Word for word, copy the records that follow.

::: EXTRACTED INFORMATION :::

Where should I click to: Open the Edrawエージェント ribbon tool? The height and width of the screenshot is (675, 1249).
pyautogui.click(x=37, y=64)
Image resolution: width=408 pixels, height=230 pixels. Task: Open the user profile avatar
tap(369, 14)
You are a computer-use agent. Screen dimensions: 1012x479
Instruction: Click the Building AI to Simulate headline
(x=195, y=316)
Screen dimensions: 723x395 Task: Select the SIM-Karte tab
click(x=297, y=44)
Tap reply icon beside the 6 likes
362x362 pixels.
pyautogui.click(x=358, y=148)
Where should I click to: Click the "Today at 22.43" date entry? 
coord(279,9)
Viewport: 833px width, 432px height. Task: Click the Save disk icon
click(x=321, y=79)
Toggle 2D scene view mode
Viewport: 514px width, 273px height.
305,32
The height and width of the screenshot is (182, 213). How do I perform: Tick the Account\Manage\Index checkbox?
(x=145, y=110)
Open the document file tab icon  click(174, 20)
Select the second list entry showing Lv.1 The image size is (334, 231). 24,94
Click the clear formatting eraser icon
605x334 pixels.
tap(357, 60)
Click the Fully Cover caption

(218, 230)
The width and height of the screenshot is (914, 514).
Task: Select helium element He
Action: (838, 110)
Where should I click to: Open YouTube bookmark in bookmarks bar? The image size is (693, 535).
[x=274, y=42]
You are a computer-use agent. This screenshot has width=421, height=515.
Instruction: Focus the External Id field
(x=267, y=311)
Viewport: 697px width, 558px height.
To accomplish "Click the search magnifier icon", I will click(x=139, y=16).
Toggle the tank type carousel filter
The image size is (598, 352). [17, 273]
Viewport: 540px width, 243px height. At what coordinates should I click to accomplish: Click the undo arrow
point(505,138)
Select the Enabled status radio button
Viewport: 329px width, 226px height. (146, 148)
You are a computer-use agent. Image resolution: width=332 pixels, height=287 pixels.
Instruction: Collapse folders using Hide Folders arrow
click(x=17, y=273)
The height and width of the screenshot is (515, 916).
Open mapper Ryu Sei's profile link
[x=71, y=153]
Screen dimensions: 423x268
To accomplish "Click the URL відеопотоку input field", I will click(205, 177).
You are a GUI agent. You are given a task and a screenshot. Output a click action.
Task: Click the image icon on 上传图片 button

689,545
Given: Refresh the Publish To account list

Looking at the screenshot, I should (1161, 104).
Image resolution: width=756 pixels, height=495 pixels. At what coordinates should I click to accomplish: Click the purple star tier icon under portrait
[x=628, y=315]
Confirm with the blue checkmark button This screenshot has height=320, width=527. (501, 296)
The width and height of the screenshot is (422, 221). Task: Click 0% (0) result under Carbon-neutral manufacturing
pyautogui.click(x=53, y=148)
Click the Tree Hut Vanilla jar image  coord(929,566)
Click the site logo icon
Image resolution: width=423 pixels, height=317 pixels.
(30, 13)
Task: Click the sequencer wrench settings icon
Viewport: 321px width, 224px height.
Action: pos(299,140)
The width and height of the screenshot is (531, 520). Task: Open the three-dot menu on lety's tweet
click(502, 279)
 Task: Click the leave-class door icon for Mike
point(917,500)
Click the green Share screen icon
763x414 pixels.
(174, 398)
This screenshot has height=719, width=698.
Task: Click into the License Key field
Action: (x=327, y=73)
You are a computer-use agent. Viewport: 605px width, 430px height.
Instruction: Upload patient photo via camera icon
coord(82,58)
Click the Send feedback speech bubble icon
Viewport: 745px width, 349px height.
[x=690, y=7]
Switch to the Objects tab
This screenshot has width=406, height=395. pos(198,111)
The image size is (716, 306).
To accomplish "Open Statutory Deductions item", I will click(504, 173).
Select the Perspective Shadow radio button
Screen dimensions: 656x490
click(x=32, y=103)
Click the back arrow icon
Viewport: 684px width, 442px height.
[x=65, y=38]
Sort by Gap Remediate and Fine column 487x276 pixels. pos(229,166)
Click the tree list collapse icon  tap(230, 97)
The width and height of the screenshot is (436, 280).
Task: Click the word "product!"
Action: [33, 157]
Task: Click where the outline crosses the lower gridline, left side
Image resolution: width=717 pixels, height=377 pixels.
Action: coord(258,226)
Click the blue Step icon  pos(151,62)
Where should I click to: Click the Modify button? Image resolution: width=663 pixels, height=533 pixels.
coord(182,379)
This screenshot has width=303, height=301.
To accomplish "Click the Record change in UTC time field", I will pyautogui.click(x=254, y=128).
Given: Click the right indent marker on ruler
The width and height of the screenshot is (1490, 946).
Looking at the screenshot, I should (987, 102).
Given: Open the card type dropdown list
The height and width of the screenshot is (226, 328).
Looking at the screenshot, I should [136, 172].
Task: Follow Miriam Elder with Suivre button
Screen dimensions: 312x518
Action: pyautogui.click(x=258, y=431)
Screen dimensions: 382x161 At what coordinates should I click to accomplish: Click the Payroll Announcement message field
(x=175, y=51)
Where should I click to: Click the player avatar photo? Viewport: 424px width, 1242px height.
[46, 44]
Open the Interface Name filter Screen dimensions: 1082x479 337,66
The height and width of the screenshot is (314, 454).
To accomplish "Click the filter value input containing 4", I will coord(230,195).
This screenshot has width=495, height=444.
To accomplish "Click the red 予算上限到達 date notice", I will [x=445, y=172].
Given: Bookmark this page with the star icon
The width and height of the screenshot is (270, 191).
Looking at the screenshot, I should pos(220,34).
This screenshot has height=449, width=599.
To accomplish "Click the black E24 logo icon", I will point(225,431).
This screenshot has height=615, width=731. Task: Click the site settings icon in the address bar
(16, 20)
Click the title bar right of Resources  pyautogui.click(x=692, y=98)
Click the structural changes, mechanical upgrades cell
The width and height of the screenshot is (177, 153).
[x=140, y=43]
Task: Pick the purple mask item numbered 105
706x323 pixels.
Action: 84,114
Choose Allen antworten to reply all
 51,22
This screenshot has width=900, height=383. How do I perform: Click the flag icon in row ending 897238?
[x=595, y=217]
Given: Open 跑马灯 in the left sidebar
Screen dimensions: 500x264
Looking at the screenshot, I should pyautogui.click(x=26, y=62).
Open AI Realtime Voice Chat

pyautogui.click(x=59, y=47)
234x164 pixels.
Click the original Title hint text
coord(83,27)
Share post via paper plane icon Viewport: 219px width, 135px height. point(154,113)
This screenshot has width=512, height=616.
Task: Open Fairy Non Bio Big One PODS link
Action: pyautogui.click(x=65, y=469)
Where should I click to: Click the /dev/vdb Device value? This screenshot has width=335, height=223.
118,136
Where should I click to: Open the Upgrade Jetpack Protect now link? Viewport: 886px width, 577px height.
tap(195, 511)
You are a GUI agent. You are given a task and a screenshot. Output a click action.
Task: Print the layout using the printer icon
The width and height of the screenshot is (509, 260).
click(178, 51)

:::

ANSWER TO THIS TASK ▸
Where should I click to: Open the Edrawエージェント ribbon tool? The height and width of the screenshot is (675, 1249).
pyautogui.click(x=37, y=64)
Image resolution: width=408 pixels, height=230 pixels. Task: Open the user profile avatar
tap(369, 14)
You are a computer-use agent. Screen dimensions: 1012x479
Instruction: Click the Building AI to Simulate headline
(x=195, y=316)
Screen dimensions: 723x395 Task: Select the SIM-Karte tab
click(x=297, y=44)
Tap reply icon beside the 6 likes
362x362 pixels.
pyautogui.click(x=358, y=148)
Where should I click to: Click the "Today at 22.43" date entry? 
coord(279,9)
Viewport: 833px width, 432px height. Task: Click the Save disk icon
click(x=321, y=79)
Toggle 2D scene view mode
Viewport: 514px width, 273px height.
305,32
The height and width of the screenshot is (182, 213). How do I perform: Tick the Account\Manage\Index checkbox?
(x=145, y=110)
Open the document file tab icon  click(174, 20)
Select the second list entry showing Lv.1 The image size is (334, 231). 24,94
Click the clear formatting eraser icon
605x334 pixels.
tap(357, 60)
Click the Fully Cover caption

(218, 230)
The width and height of the screenshot is (914, 514).
Task: Select helium element He
Action: (838, 110)
Where should I click to: Open YouTube bookmark in bookmarks bar? The image size is (693, 535).
[x=274, y=42]
You are a computer-use agent. This screenshot has width=421, height=515.
Instruction: Focus the External Id field
(x=267, y=311)
Viewport: 697px width, 558px height.
To accomplish "Click the search magnifier icon", I will click(x=139, y=16).
Toggle the tank type carousel filter
The image size is (598, 352). [17, 273]
Viewport: 540px width, 243px height. At what coordinates should I click to accomplish: Click the undo arrow
point(505,138)
Select the Enabled status radio button
Viewport: 329px width, 226px height. (146, 148)
You are a computer-use agent. Image resolution: width=332 pixels, height=287 pixels.
Instruction: Collapse folders using Hide Folders arrow
click(x=17, y=273)
The height and width of the screenshot is (515, 916).
Open mapper Ryu Sei's profile link
[x=71, y=153]
Screen dimensions: 423x268
To accomplish "Click the URL відеопотоку input field", I will click(205, 177).
You are a GUI agent. You are given a task and a screenshot. Output a click action.
Task: Click the image icon on 上传图片 button

689,545
Given: Refresh the Publish To account list

Looking at the screenshot, I should (1161, 104).
Image resolution: width=756 pixels, height=495 pixels. At what coordinates should I click to accomplish: Click the purple star tier icon under portrait
[x=628, y=315]
Confirm with the blue checkmark button This screenshot has height=320, width=527. (501, 296)
The width and height of the screenshot is (422, 221). Task: Click 0% (0) result under Carbon-neutral manufacturing
pyautogui.click(x=53, y=148)
Click the Tree Hut Vanilla jar image  coord(929,566)
Click the site logo icon
Image resolution: width=423 pixels, height=317 pixels.
(30, 13)
Task: Click the sequencer wrench settings icon
Viewport: 321px width, 224px height.
Action: pos(299,140)
The width and height of the screenshot is (531, 520). Task: Open the three-dot menu on lety's tweet
click(502, 279)
 Task: Click the leave-class door icon for Mike
point(917,500)
Click the green Share screen icon
763x414 pixels.
(174, 398)
This screenshot has height=719, width=698.
Task: Click into the License Key field
Action: (x=327, y=73)
You are a computer-use agent. Viewport: 605px width, 430px height.
Instruction: Upload patient photo via camera icon
coord(82,58)
Click the Send feedback speech bubble icon
Viewport: 745px width, 349px height.
[x=690, y=7]
Switch to the Objects tab
This screenshot has width=406, height=395. pos(198,111)
The image size is (716, 306).
To accomplish "Open Statutory Deductions item", I will click(504, 173).
Select the Perspective Shadow radio button
Screen dimensions: 656x490
click(x=32, y=103)
Click the back arrow icon
Viewport: 684px width, 442px height.
[x=65, y=38]
Sort by Gap Remediate and Fine column 487x276 pixels. pos(229,166)
Click the tree list collapse icon  tap(230, 97)
The width and height of the screenshot is (436, 280).
Task: Click the word "product!"
Action: [33, 157]
Task: Click where the outline crosses the lower gridline, left side
Image resolution: width=717 pixels, height=377 pixels.
Action: coord(258,226)
Click the blue Step icon  pos(151,62)
Where should I click to: Click the Modify button? Image resolution: width=663 pixels, height=533 pixels.
coord(182,379)
This screenshot has width=303, height=301.
To accomplish "Click the Record change in UTC time field", I will pyautogui.click(x=254, y=128).
Given: Click the right indent marker on ruler
The width and height of the screenshot is (1490, 946).
Looking at the screenshot, I should (987, 102).
Given: Open the card type dropdown list
The height and width of the screenshot is (226, 328).
Looking at the screenshot, I should [136, 172].
Task: Follow Miriam Elder with Suivre button
Screen dimensions: 312x518
Action: pyautogui.click(x=258, y=431)
Screen dimensions: 382x161 At what coordinates should I click to accomplish: Click the Payroll Announcement message field
(x=175, y=51)
Where should I click to: Click the player avatar photo? Viewport: 424px width, 1242px height.
[46, 44]
Open the Interface Name filter Screen dimensions: 1082x479 337,66
The height and width of the screenshot is (314, 454).
To accomplish "Click the filter value input containing 4", I will coord(230,195).
This screenshot has width=495, height=444.
To accomplish "Click the red 予算上限到達 date notice", I will [x=445, y=172].
Given: Bookmark this page with the star icon
The width and height of the screenshot is (270, 191).
Looking at the screenshot, I should pos(220,34).
This screenshot has height=449, width=599.
To accomplish "Click the black E24 logo icon", I will point(225,431).
This screenshot has height=615, width=731. Task: Click the site settings icon in the address bar
(16, 20)
Click the title bar right of Resources  pyautogui.click(x=692, y=98)
Click the structural changes, mechanical upgrades cell
The width and height of the screenshot is (177, 153).
[x=140, y=43]
Task: Pick the purple mask item numbered 105
706x323 pixels.
Action: 84,114
Choose Allen antworten to reply all
 51,22
This screenshot has width=900, height=383. How do I perform: Click the flag icon in row ending 897238?
[x=595, y=217]
Given: Open 跑马灯 in the left sidebar
Screen dimensions: 500x264
Looking at the screenshot, I should pyautogui.click(x=26, y=62).
Open AI Realtime Voice Chat

pyautogui.click(x=59, y=47)
234x164 pixels.
Click the original Title hint text
coord(83,27)
Share post via paper plane icon Viewport: 219px width, 135px height. point(154,113)
This screenshot has width=512, height=616.
Task: Open Fairy Non Bio Big One PODS link
Action: pyautogui.click(x=65, y=469)
Where should I click to: Click the /dev/vdb Device value? This screenshot has width=335, height=223.
118,136
Where should I click to: Open the Upgrade Jetpack Protect now link? Viewport: 886px width, 577px height.
tap(195, 511)
You are a GUI agent. You are given a task and a screenshot. Output a click action.
Task: Print the layout using the printer icon
The width and height of the screenshot is (509, 260).
click(178, 51)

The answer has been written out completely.